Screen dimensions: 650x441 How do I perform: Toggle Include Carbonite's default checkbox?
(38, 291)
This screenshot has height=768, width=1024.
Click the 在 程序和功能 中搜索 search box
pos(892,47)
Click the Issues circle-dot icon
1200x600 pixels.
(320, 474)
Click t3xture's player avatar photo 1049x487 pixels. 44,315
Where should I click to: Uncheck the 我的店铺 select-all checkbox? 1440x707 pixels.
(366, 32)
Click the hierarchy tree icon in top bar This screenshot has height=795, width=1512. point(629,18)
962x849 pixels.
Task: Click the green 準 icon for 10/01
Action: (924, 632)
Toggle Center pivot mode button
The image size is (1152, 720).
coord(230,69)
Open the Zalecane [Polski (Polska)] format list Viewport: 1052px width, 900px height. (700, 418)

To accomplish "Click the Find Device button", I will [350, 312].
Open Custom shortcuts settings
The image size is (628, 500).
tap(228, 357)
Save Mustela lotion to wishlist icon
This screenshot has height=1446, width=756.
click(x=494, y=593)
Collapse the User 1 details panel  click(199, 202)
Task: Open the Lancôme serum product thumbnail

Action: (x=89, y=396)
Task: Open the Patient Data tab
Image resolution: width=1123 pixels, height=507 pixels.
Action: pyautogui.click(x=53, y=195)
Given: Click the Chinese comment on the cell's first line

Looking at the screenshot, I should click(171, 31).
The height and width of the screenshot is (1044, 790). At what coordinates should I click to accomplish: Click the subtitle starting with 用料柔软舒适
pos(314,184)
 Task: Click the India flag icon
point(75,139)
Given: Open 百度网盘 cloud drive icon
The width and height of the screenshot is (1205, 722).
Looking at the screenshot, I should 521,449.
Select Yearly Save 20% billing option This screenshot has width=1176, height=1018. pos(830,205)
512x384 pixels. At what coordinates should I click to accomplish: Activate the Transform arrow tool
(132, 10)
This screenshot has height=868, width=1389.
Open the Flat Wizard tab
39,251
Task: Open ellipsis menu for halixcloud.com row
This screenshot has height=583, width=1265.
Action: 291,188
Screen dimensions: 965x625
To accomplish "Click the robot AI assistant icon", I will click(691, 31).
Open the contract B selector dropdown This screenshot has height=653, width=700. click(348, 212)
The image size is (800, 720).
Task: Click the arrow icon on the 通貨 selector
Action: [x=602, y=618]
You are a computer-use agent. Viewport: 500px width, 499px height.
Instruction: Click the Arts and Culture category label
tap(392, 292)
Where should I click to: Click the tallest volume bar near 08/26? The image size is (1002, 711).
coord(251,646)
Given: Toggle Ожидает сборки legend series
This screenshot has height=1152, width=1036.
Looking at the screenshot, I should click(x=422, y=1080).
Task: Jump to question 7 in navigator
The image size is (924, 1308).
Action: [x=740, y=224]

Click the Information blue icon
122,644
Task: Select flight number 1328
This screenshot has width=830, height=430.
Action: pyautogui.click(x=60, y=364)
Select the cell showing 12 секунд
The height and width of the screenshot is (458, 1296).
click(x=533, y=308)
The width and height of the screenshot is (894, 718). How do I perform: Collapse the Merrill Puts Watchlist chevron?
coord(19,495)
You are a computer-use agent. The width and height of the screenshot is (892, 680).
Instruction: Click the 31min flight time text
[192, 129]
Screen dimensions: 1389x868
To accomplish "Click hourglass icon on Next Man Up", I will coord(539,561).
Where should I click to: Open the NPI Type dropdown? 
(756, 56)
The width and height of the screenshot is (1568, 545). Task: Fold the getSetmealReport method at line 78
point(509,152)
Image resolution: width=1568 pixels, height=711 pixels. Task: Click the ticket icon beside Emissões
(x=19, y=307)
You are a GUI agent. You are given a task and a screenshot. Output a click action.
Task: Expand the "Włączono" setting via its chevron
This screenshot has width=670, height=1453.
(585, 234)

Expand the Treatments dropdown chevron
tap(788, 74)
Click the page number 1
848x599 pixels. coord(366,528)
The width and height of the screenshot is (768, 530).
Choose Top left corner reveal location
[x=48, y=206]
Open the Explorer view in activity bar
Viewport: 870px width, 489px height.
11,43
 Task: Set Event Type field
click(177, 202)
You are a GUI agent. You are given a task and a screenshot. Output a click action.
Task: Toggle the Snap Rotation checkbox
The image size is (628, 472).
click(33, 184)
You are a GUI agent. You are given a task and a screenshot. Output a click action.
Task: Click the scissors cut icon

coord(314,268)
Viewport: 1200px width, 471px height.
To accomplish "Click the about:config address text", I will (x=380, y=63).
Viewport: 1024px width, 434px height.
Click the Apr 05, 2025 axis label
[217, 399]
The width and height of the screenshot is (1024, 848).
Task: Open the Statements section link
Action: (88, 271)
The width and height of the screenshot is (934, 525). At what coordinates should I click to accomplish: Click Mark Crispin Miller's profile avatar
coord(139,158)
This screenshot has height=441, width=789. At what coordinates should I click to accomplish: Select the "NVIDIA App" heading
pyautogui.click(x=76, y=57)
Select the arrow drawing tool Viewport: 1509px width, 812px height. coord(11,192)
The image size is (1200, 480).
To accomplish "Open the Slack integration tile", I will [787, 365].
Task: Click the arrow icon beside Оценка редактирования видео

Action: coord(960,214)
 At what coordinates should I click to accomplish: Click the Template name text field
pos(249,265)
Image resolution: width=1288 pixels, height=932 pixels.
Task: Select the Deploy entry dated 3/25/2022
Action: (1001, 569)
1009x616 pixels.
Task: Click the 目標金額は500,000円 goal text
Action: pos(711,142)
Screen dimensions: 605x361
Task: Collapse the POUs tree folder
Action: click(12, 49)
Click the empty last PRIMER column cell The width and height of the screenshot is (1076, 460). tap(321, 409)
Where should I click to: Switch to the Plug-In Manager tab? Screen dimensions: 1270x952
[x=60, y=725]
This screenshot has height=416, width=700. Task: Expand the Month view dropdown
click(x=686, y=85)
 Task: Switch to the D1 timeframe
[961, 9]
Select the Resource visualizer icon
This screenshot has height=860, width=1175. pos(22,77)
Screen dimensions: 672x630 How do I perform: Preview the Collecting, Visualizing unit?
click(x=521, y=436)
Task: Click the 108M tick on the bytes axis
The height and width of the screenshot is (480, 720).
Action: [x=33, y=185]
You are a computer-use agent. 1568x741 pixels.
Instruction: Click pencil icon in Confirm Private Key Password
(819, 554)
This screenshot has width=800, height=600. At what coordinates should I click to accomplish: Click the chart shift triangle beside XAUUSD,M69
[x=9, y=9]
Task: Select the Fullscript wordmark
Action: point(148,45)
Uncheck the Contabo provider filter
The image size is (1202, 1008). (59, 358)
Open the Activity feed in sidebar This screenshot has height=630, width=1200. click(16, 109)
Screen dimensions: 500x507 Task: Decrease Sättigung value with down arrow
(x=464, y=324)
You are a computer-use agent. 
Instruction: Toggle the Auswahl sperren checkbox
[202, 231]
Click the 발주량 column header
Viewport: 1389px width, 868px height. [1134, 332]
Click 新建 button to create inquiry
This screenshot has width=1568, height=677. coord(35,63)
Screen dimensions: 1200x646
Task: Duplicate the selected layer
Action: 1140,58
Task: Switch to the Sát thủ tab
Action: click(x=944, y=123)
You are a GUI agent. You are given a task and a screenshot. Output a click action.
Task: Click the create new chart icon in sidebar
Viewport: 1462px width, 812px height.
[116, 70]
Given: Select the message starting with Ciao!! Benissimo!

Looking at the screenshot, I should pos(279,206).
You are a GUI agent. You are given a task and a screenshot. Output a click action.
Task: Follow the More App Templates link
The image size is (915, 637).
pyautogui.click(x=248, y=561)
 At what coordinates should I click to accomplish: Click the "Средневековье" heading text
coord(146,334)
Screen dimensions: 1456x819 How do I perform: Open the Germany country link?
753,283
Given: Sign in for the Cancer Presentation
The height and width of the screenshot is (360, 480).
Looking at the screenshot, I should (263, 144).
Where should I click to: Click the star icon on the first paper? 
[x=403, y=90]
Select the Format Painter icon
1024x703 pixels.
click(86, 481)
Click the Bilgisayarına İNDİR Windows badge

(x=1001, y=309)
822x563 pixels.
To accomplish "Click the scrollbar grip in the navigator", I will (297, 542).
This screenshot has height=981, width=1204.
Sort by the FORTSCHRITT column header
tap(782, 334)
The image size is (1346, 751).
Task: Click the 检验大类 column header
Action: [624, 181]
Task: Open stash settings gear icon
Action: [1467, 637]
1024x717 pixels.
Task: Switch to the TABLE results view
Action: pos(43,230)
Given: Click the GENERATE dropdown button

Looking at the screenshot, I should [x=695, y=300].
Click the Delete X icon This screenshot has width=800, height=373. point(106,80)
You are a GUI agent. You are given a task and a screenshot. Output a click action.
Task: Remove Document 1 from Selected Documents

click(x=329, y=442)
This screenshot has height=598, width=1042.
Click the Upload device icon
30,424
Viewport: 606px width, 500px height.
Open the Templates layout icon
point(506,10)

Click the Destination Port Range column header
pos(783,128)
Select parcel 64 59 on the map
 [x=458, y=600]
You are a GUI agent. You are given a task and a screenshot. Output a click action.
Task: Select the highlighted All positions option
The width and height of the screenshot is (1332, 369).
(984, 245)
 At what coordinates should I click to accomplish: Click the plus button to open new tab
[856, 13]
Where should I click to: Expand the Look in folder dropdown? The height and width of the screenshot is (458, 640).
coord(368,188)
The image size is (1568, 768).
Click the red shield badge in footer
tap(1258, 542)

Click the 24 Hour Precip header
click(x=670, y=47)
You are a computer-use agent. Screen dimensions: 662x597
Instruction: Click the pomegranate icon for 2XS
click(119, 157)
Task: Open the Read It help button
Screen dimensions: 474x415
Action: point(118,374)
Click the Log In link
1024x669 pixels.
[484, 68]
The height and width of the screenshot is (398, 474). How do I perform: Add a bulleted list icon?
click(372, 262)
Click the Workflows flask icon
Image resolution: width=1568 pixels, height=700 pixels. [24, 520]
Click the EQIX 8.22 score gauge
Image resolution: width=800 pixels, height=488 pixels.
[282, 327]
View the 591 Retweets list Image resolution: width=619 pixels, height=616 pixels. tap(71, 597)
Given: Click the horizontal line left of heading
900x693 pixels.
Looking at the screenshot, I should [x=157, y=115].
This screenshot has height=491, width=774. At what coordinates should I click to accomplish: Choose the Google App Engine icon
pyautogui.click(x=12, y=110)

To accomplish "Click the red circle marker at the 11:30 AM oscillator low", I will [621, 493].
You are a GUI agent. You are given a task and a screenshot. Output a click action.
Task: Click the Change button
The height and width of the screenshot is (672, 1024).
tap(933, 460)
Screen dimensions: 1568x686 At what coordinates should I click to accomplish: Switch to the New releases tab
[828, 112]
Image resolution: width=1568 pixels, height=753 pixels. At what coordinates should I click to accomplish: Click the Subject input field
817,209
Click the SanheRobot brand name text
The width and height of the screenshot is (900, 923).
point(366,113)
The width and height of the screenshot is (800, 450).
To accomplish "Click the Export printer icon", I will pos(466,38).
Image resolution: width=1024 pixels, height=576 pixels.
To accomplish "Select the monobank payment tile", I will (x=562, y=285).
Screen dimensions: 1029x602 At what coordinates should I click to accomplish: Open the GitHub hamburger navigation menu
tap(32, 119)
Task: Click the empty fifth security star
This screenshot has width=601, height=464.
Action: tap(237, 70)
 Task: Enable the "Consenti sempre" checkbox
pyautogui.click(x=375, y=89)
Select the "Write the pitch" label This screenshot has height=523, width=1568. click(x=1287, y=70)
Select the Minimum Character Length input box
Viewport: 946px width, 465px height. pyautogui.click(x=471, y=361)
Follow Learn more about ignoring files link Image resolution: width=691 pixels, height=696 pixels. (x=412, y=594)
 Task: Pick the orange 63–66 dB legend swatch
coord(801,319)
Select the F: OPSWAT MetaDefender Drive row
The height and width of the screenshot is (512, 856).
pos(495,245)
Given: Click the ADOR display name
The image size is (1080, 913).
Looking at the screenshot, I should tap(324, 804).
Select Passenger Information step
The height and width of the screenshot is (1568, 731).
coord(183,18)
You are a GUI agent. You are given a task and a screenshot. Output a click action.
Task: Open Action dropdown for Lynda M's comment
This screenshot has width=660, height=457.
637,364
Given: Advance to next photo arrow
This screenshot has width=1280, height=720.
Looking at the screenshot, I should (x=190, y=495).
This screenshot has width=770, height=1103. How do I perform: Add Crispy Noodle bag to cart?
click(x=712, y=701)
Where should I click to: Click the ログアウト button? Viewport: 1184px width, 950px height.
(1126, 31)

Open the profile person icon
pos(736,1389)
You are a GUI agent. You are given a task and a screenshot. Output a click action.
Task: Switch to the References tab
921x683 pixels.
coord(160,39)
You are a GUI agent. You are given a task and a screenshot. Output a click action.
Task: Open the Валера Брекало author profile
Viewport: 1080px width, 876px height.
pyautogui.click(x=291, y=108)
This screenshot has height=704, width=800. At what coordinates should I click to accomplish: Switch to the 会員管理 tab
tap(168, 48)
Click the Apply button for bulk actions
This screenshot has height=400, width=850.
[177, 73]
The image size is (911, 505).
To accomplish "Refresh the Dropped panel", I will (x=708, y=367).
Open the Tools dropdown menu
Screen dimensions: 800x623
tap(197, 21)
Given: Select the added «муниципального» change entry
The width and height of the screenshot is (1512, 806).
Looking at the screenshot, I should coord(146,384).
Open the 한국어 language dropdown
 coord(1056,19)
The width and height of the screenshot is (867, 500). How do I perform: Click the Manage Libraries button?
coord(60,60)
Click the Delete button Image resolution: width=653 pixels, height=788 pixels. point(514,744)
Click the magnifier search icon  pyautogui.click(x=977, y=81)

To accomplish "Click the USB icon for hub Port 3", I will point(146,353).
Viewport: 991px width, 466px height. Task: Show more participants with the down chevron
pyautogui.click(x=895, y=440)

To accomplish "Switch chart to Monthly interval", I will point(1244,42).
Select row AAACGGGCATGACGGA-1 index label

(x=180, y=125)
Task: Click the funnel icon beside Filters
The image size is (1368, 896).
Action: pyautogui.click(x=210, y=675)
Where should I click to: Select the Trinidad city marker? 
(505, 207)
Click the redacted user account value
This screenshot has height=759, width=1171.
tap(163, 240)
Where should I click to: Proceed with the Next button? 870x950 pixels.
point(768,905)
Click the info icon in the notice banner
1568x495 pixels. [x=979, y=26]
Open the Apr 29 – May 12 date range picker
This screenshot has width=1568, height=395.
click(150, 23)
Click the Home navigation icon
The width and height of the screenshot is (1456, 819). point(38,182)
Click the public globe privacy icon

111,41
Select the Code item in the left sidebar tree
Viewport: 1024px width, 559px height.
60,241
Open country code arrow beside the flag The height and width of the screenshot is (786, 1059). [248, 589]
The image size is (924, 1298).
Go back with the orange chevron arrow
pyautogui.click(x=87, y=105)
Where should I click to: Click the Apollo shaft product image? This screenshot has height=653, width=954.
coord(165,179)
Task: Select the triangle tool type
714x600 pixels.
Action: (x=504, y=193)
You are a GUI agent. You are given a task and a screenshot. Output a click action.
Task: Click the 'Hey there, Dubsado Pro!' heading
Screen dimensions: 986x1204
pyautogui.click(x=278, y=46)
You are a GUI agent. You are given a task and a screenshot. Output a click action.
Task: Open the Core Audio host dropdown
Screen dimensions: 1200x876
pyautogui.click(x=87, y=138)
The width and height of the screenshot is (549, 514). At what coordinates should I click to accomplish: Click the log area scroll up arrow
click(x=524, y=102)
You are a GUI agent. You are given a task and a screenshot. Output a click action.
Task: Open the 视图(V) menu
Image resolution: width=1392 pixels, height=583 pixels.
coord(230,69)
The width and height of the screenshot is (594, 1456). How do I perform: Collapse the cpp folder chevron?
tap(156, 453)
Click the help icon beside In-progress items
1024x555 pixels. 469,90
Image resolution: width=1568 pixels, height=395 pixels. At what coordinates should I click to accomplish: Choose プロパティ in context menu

Task statement: Working from the records above, write out verbatim only the lines from the line containing "Task: Select the triangle tool type" through the line containing "Task: Open the 视图(V) menu".

Answer space:
Task: Select the triangle tool type
714x600 pixels.
Action: (x=504, y=193)
You are a GUI agent. You are given a task and a screenshot. Output a click action.
Task: Click the 'Hey there, Dubsado Pro!' heading
Screen dimensions: 986x1204
pyautogui.click(x=278, y=46)
You are a GUI agent. You are given a task and a screenshot. Output a click action.
Task: Open the Core Audio host dropdown
Screen dimensions: 1200x876
pyautogui.click(x=87, y=138)
The width and height of the screenshot is (549, 514). At what coordinates should I click to accomplish: Click the log area scroll up arrow
click(x=524, y=102)
You are a GUI agent. You are given a task and a screenshot. Output a click action.
Task: Open the 视图(V) menu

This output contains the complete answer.